◆ Work instructions ◆
Could you print exactly the lines from the one that contains "This screenshot has" to the end of the data, both ends included, and nothing else? Skip the pictures.
====================
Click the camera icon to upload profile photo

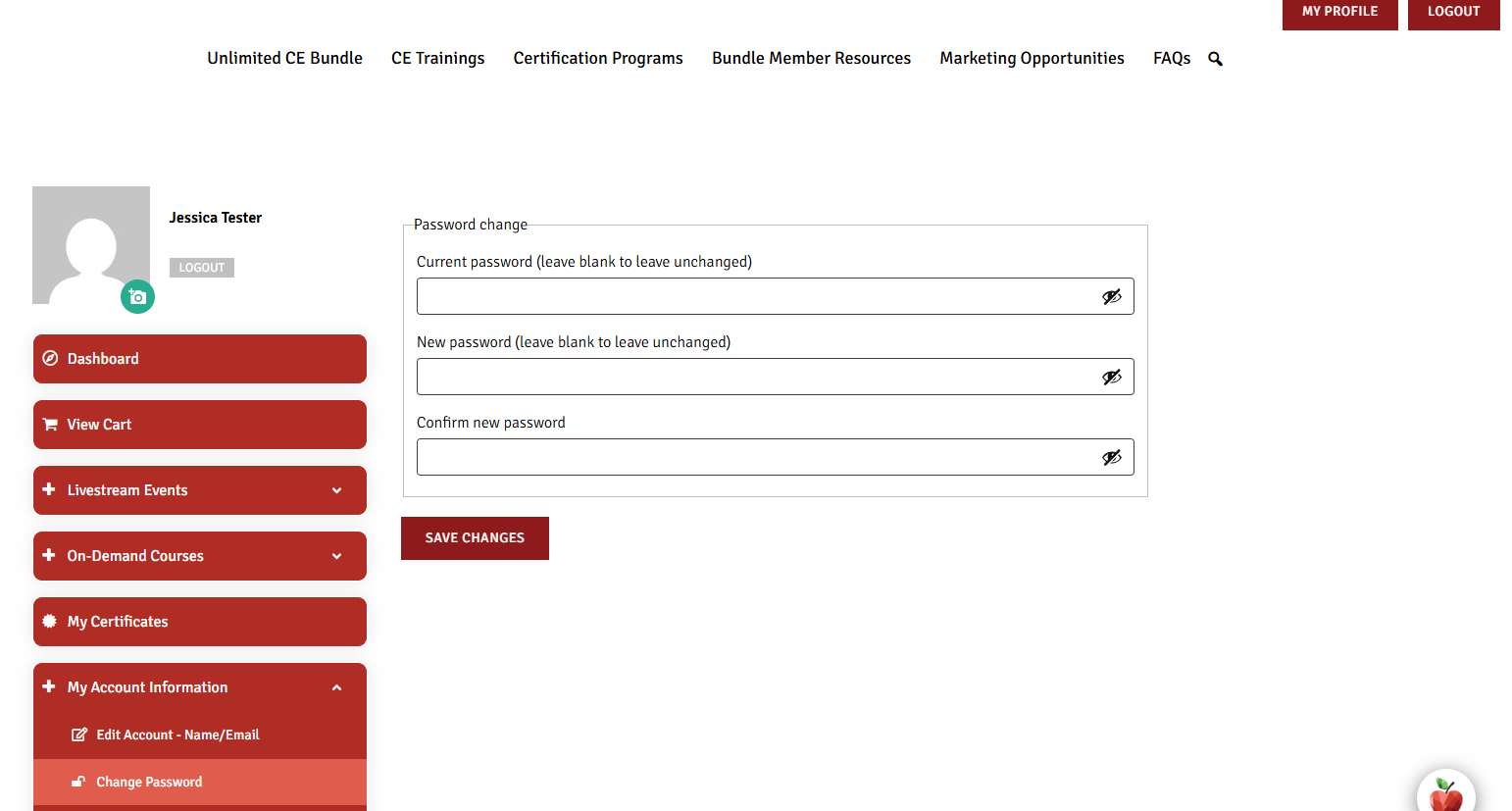[x=137, y=297]
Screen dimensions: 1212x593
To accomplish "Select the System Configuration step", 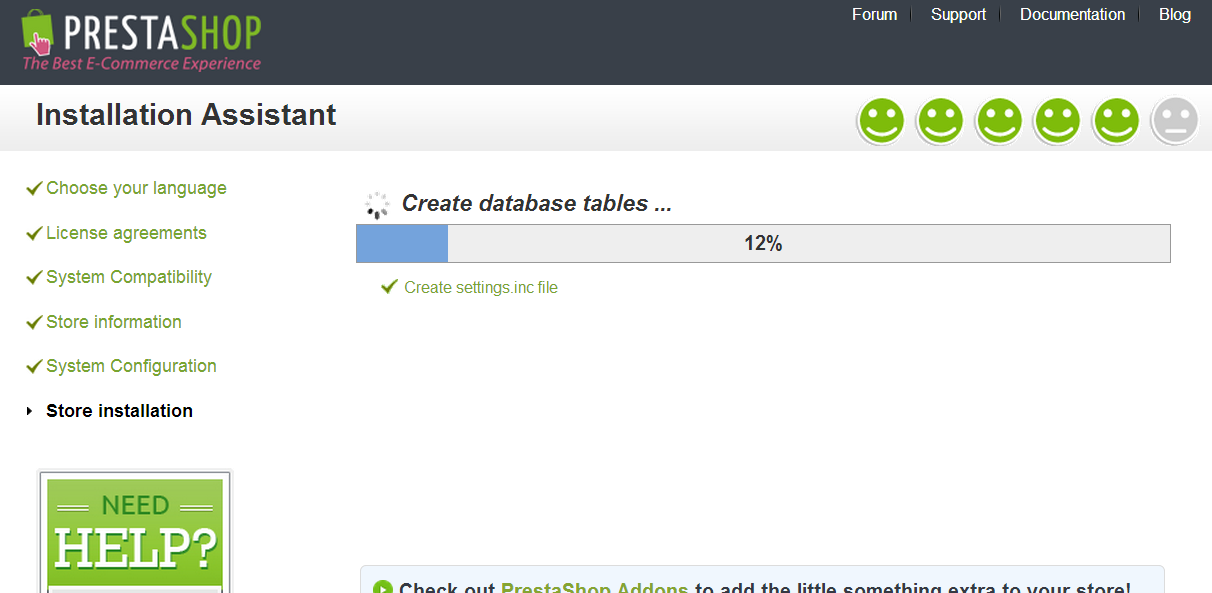I will click(131, 366).
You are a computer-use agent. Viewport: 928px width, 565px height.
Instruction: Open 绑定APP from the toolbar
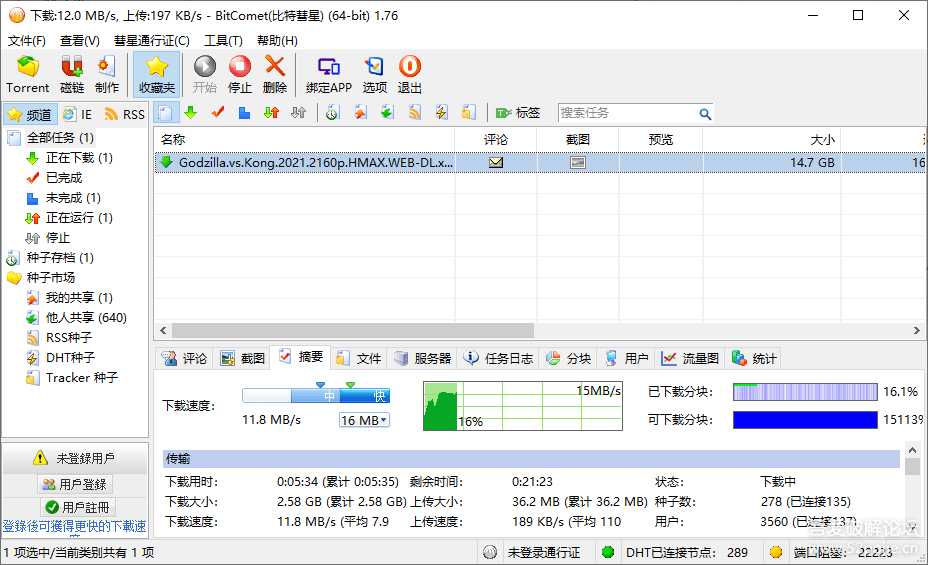coord(329,74)
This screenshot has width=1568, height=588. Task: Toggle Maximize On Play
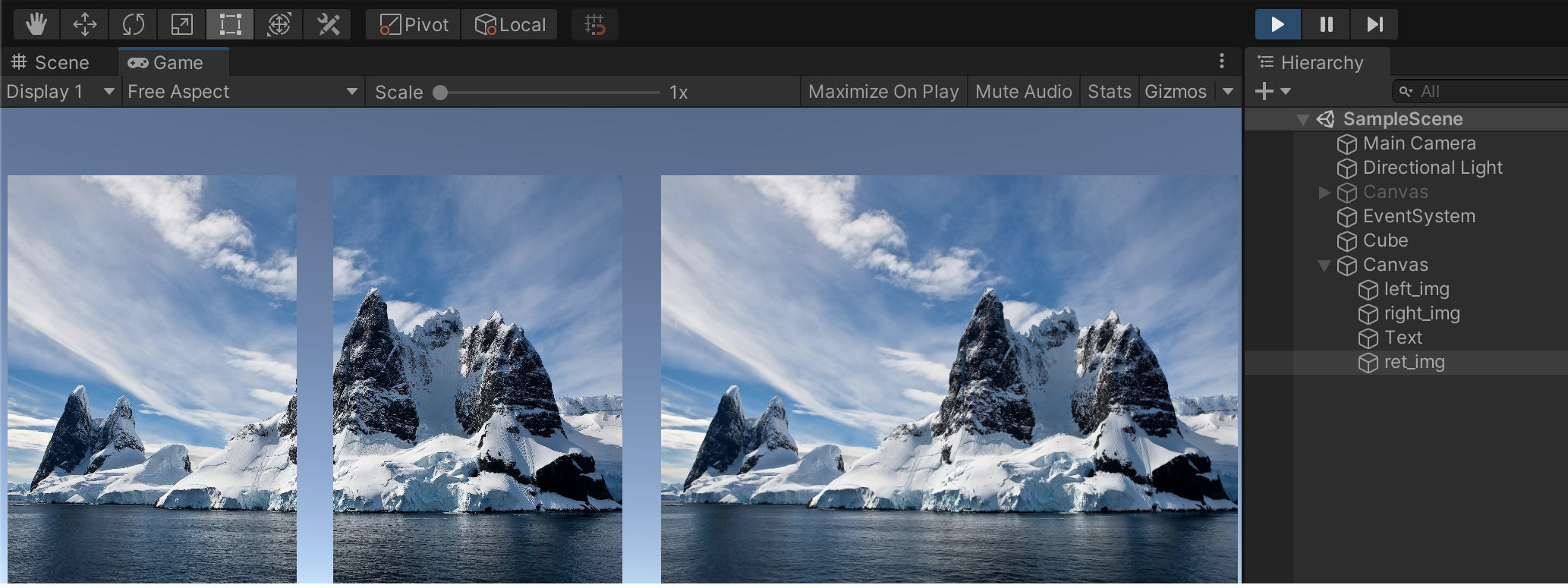pyautogui.click(x=883, y=92)
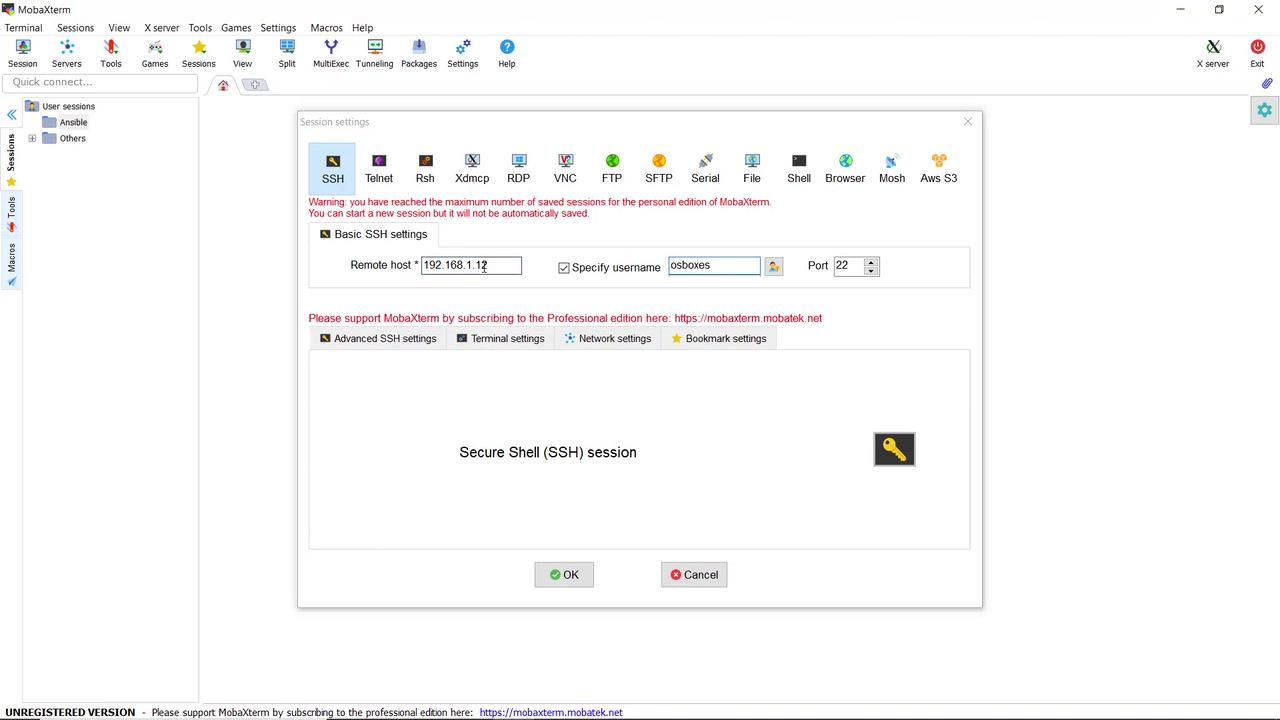Launch the Tunneling toolbar icon

pos(374,53)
====================
◆ Solution below ◆
This screenshot has width=1568, height=588. Task: Toggle Maximize On Play
pyautogui.click(x=883, y=92)
Launch the Tunneling toolbar icon

pos(374,53)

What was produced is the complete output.